» Prompt
Find the word "Island" in the records below. List each line containing it.

» Given data

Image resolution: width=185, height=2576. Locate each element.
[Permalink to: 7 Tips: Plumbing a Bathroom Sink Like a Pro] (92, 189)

---

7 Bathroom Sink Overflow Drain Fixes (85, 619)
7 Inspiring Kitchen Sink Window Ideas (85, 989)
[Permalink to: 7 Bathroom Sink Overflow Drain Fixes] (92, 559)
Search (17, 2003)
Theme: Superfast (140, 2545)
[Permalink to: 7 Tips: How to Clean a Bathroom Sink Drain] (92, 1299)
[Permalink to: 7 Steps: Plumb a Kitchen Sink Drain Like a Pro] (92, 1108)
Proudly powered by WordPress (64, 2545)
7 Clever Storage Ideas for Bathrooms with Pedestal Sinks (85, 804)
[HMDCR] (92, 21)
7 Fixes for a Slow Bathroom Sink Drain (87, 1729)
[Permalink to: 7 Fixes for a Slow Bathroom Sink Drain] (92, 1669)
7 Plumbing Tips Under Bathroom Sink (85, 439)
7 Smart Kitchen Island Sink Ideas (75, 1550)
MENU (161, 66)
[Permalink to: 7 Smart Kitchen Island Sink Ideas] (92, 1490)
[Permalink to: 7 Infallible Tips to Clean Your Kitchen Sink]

» Exercise output
7 Smart Kitchen Island Sink Ideas (75, 1550)
[Permalink to: 7 Smart Kitchen Island Sink Ideas] (92, 1490)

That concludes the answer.